Every primary weapon can be upgraded using money earned from upgrading, and is scattered around the world in stashes, chests, and… the bodies of some hanged people you come across. Character upgrades are earned through perks, and there are a limited number of perk points available.
Overall, some upgrades provide noticeable linear improvements, while others allow for more meaningful changes to your tracks. Considering you have more perk slots than points, Evil West does the right thing by giving you the freedom to respec – and early in the game too.
Combat flow is one area that could benefit from some post-launch work, though. There are different factors at play that can make things unnecessarily confusing, especially as you take on different types of enemies, each of which requires a specific approach to take down.
Feeds can be thrown at larger opponents, easily interrupted by your Shock Gloves, and stunned quickly. This opened up a Doom-like glory kill for them.
However, larger enemies actually have layers of defense that you need to rip through. Depending on the enemy, you might need to destroy the shield before doing any real damage, while others swing their weapons so fast you’ll need to interrupt them with kicks to keep their damage in check.

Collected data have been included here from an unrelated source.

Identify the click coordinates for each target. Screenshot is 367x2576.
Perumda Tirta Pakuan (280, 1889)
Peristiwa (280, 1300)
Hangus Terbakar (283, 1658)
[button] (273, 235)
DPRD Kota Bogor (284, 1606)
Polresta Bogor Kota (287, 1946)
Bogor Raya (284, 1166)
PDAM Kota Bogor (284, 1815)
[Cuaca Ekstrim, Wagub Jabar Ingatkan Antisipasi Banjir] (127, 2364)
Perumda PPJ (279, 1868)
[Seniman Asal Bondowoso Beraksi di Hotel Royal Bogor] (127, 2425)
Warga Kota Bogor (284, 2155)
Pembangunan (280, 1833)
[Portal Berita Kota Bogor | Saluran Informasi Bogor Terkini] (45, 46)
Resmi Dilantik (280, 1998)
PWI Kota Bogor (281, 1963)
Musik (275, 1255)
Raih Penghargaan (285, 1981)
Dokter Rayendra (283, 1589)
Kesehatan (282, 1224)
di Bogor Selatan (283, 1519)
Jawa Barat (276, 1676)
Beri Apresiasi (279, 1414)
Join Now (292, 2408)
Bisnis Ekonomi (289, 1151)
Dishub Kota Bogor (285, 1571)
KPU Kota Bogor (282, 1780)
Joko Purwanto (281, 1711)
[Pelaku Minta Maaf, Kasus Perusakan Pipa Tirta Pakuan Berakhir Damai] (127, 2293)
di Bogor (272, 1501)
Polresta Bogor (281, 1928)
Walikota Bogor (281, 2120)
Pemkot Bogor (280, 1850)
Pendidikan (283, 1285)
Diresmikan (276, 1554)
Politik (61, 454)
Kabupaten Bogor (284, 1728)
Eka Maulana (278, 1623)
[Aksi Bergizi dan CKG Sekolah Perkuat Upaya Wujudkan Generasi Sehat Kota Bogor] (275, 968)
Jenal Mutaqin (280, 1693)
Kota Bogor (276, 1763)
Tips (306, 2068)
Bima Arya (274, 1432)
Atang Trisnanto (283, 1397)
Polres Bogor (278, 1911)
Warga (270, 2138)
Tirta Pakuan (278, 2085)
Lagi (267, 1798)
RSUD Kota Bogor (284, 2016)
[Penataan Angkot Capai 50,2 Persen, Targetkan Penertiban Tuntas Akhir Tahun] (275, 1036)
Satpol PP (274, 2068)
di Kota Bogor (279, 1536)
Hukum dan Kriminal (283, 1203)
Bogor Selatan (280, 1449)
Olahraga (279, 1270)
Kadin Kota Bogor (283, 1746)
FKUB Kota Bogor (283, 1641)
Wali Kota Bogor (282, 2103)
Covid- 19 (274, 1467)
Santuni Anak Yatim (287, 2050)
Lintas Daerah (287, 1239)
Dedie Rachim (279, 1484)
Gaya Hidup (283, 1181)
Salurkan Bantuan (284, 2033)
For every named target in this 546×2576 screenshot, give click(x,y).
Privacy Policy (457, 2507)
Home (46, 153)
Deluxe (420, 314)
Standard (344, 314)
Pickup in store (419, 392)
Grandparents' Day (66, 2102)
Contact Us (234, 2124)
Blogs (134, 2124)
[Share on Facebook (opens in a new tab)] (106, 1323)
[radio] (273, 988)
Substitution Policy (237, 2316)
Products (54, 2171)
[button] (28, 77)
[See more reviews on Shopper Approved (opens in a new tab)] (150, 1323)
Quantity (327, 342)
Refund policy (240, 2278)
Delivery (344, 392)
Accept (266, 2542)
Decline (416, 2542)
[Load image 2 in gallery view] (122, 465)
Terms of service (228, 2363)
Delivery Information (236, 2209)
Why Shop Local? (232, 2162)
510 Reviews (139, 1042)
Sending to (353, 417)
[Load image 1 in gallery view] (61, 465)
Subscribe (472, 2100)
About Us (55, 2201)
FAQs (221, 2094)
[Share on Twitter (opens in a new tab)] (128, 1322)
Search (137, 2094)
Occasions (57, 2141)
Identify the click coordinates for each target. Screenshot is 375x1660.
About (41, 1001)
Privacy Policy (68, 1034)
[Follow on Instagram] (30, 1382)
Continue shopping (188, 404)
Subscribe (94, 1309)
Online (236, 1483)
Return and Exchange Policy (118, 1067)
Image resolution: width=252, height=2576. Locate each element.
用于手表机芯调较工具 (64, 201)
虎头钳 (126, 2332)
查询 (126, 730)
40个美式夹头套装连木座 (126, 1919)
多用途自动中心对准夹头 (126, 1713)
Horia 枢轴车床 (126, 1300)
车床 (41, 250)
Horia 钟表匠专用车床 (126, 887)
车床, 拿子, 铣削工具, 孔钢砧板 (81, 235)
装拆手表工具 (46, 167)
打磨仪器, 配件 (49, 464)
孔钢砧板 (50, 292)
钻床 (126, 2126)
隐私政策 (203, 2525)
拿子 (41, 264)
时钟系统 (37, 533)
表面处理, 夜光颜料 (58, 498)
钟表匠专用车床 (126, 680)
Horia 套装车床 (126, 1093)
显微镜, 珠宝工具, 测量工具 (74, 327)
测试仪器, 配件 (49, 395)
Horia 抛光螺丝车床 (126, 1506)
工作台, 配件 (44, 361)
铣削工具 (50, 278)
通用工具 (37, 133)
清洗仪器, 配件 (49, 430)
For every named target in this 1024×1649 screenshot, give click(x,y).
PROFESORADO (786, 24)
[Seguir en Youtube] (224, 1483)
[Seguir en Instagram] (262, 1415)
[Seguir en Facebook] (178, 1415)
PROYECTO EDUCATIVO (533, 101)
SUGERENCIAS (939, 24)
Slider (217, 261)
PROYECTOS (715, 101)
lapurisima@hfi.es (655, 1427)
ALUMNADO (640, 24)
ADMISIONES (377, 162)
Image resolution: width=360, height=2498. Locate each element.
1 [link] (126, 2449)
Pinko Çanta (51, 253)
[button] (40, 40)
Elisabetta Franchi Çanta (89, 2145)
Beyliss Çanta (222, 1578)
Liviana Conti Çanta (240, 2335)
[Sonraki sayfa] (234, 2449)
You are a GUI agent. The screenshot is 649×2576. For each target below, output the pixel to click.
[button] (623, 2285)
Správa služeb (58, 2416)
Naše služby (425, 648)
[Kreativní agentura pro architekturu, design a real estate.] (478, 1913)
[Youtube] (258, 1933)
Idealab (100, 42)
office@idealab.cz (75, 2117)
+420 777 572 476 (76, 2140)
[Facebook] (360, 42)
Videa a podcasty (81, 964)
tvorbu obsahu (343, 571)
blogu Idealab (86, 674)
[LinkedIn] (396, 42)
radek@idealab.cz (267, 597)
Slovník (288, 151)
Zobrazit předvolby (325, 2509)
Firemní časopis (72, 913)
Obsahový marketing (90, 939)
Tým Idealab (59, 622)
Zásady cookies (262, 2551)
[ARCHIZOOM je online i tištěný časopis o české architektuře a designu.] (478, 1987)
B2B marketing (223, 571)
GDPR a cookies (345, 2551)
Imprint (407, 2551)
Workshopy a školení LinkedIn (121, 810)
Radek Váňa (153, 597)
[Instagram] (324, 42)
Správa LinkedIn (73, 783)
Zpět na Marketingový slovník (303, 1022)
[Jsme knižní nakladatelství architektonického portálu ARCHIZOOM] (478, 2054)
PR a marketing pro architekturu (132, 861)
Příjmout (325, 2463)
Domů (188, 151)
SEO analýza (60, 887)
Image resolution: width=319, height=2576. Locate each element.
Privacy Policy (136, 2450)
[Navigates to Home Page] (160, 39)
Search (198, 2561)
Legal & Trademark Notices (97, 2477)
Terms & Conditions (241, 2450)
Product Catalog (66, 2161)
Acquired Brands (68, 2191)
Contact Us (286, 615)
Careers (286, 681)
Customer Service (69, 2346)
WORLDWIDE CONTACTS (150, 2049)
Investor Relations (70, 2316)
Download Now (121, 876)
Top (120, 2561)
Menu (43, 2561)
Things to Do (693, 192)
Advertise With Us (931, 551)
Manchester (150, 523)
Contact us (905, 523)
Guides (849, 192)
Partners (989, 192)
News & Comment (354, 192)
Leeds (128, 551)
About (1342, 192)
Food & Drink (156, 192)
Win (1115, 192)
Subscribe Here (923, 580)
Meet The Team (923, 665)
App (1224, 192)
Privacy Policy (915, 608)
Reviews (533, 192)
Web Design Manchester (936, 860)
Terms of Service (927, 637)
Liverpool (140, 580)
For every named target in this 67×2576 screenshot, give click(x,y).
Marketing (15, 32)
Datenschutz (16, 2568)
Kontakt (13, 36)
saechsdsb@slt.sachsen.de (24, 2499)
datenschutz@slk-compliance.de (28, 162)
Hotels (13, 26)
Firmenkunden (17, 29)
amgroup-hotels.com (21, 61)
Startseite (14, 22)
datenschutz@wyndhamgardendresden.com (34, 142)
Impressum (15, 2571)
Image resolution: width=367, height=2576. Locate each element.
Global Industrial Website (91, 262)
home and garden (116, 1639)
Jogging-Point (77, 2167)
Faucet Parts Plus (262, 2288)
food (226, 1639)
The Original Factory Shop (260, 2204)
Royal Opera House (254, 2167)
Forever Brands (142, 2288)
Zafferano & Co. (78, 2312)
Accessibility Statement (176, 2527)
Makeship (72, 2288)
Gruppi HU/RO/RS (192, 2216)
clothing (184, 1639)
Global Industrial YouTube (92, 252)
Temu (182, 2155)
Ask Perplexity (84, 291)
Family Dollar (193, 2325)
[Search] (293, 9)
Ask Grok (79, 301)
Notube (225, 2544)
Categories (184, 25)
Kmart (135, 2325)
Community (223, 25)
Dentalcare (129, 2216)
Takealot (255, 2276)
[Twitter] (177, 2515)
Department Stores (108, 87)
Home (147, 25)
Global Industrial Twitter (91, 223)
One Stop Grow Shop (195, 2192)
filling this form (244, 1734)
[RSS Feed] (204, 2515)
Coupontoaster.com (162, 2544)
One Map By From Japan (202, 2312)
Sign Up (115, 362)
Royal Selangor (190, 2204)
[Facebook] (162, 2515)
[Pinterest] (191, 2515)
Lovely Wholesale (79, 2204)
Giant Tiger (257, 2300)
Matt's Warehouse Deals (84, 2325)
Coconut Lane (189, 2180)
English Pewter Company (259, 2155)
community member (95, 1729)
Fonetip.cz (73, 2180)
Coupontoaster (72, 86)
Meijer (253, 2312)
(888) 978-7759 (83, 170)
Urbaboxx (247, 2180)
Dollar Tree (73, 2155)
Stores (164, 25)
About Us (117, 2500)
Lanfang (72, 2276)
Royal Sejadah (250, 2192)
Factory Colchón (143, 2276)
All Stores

When you’re teetering on the brink of death waiting to regain your healing abilities, some encounters can be thrilling. Others test physical strength more than anything else, and kill that momentum. Constantly trying to dodge off-screen projectiles while dealing with three shielded enemies pushing you into corners…it’s the exact opposite of the electroshock action elsewhere.
Having played the entire game solo, I felt that some of the combat was balanced with co-op in mind. The same is true for certain bosses, but the game mercifully checks each boss stage. Outside of bosses, the autosave frequency is unusually erratic. The game will tell you how long it has autosaved, which, while welcome, exposes a problem.
Evil West doesn’t save as often as you think at all, I often keep playing just to get to the next cutscene or big moment because I don’t want to repeat the last 12 minutes or so.
It’s these issues and convoluted design decisions that add unnecessary friction to a game with this style of action.
It took me about 13 hours to see the credits, missing half a dozen or so collectibles. If you’re looking for every bag of money or piece of knowledge, I think you’ll need an hour or so to go through it. I’m more and more drawn to shorter games these days, but I doubt everyone interested in Evil West will see it that way. However, Flying Wild Hog apparently wants you to replay every level.
You can easily restart missions from the menu, and the game clearly shows which collectibles you missed so you can go back and get them. I think people who are attracted to the game’s combat will choose the New Game+ game, or start the game on a higher difficulty in a separate save slot.
If you manage to convince a friend to buy it, you can play the game together in co-op mode, but there’s no matchmaking or crossplay, so your only option is to pull a friend and buy something that isn’t cheap. That’s already a hard sell, especially when you learn that only the mainframe can make progress.
Whatever your opinion of Evil West, the asking price of $50/$60 is too much for what’s on offer: the very nature of its level design, limited enemy variety, and memorable story get in the way of your enjoyment, Even if you’re only there to fight. As appealing as it is, the action doesn’t make up for Evil West’s shortcomings elsewhere.
Wicked West opens tomorrow, November 22.
Test version: PC. Check out the code provided by the publisher. Also works with PS4, PS5, Xbox One and Xbox Series X/S.